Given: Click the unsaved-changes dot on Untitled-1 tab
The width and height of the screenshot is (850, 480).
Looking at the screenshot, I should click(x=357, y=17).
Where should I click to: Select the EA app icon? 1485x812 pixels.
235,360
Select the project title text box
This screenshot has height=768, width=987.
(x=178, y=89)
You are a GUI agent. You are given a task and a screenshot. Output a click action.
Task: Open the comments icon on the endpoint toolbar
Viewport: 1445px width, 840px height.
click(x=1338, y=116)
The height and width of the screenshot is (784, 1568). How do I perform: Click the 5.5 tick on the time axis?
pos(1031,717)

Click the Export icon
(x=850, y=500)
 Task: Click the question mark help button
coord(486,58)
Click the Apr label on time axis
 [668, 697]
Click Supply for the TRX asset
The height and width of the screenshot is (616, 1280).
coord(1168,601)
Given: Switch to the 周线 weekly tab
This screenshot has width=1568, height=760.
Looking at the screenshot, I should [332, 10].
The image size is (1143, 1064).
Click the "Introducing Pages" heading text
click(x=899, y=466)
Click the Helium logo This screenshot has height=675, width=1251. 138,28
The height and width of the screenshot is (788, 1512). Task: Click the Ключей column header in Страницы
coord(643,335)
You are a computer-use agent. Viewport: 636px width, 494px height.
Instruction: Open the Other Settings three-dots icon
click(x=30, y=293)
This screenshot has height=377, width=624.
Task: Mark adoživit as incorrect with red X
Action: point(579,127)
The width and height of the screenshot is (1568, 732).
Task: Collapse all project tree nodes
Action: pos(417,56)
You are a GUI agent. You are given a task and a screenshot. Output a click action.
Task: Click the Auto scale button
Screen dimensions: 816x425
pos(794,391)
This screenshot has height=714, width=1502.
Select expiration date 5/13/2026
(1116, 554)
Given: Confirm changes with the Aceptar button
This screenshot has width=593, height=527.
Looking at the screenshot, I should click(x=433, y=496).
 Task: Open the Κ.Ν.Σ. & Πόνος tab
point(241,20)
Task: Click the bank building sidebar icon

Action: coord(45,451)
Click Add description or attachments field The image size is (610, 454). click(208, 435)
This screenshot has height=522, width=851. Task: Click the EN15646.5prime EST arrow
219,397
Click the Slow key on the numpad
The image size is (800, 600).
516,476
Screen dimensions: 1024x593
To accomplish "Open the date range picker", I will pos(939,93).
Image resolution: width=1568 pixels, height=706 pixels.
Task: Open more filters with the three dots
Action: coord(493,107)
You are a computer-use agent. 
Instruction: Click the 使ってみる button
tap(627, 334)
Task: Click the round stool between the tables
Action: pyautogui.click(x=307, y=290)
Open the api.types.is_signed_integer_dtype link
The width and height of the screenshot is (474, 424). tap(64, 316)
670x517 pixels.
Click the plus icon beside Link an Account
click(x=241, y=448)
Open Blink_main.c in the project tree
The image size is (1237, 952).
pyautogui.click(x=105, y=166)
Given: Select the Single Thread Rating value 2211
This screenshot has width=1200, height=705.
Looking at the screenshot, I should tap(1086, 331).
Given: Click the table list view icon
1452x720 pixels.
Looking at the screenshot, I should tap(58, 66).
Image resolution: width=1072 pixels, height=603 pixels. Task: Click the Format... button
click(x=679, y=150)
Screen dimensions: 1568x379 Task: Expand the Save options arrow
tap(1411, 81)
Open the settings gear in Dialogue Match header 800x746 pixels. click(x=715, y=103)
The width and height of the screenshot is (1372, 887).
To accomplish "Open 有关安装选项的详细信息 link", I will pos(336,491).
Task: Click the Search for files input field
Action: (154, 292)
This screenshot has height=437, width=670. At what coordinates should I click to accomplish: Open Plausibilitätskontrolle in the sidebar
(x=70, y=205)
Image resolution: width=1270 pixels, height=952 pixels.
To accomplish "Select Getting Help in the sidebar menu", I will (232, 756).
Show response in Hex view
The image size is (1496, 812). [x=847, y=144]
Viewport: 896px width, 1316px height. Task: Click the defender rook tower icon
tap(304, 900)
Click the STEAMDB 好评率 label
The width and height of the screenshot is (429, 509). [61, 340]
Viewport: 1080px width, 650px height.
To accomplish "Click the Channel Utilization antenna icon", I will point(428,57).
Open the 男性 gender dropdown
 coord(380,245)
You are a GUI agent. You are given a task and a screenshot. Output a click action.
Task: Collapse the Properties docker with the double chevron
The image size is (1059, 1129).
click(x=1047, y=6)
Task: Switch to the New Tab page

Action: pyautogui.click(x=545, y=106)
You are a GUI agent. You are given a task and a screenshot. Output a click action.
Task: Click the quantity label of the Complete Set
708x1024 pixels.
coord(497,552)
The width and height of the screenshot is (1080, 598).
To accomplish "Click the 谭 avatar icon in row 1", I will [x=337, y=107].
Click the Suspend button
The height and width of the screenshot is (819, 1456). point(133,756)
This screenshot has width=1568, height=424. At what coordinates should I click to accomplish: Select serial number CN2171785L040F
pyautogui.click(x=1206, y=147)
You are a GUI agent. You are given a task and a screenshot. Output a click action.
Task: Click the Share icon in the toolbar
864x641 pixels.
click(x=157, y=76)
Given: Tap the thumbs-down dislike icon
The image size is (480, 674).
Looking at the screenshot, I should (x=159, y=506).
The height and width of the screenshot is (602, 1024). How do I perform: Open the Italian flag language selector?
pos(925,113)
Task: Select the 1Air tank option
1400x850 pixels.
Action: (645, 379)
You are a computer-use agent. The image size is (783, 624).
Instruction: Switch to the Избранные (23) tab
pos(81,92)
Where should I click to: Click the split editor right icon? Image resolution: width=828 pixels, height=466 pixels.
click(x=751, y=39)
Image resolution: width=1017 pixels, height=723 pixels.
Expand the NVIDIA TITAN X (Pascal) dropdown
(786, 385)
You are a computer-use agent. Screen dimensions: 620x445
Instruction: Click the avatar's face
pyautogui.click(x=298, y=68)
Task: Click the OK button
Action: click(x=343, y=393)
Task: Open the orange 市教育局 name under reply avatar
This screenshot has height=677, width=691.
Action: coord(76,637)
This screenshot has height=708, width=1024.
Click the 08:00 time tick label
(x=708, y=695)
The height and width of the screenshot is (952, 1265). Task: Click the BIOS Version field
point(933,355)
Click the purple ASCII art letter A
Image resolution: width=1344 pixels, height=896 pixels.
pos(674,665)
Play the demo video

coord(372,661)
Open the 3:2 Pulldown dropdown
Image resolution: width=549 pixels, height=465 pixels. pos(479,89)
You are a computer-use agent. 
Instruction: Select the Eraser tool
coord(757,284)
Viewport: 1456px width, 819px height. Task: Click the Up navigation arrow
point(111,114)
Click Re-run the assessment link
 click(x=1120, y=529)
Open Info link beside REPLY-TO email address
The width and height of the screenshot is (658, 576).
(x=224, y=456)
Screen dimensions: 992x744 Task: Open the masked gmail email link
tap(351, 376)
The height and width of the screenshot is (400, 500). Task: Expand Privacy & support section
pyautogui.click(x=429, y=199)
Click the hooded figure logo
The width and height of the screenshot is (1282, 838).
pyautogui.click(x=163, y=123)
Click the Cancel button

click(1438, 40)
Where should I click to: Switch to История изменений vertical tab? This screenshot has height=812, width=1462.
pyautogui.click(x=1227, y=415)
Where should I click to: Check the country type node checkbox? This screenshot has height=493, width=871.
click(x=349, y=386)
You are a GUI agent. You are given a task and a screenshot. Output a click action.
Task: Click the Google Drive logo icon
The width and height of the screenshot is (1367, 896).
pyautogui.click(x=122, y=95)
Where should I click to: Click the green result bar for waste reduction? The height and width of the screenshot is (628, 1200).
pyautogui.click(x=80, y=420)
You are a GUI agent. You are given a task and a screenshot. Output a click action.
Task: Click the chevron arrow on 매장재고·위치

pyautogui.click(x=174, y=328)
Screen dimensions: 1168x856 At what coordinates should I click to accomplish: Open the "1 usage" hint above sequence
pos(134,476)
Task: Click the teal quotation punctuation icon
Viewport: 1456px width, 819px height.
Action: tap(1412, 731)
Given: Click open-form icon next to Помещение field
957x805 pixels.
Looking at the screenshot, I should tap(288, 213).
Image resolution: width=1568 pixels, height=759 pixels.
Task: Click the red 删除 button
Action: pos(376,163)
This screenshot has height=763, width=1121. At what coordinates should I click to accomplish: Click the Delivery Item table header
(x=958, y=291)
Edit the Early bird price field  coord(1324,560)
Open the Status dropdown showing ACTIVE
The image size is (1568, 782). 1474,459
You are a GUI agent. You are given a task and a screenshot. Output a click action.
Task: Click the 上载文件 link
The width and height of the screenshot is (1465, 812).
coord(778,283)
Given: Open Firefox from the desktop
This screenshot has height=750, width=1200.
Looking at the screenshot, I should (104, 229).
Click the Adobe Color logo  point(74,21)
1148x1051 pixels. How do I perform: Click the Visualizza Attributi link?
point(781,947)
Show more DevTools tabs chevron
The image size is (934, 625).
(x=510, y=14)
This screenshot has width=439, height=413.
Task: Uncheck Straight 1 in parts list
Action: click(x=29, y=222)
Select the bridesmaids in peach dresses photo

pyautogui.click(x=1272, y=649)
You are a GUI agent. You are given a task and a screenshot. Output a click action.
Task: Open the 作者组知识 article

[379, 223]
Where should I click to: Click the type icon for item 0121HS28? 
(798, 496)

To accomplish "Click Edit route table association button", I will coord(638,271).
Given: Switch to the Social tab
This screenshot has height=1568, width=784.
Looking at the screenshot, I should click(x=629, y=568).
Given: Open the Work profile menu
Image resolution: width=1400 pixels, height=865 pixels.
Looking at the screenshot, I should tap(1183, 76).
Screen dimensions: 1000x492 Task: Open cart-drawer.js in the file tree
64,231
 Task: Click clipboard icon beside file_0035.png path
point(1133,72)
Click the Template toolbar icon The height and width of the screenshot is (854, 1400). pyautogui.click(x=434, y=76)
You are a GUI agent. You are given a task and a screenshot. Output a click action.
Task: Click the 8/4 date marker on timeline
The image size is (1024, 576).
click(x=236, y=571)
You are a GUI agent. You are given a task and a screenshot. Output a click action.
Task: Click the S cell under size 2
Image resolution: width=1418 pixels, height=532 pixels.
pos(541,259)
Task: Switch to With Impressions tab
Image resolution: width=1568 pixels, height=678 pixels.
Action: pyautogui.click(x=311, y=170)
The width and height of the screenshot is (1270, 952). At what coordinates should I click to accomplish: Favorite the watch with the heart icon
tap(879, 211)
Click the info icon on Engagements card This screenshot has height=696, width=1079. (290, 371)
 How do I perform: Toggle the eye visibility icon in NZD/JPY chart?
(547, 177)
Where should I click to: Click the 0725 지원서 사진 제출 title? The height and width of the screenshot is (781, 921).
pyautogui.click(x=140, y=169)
-=-=-=-=-
__Written instruction__
Copy the entries between the lines holding "Viewport: 1080px width, 650px height." and "click(x=1047, y=6)", inclusive, requests and all. Multiply every coordinate in the answers by 1.25 and round each to a whole number, with halves rounding up.

__Written response__
Viewport: 1080px width, 650px height.
To accomplish "Click the Channel Utilization antenna icon", I will point(535,71).
Open the 男性 gender dropdown
 coord(475,306)
You are a GUI agent. You are given a task and a screenshot. Output a click action.
Task: Collapse the Properties docker with the double chevron
The image size is (1059, 1129).
click(x=1309, y=8)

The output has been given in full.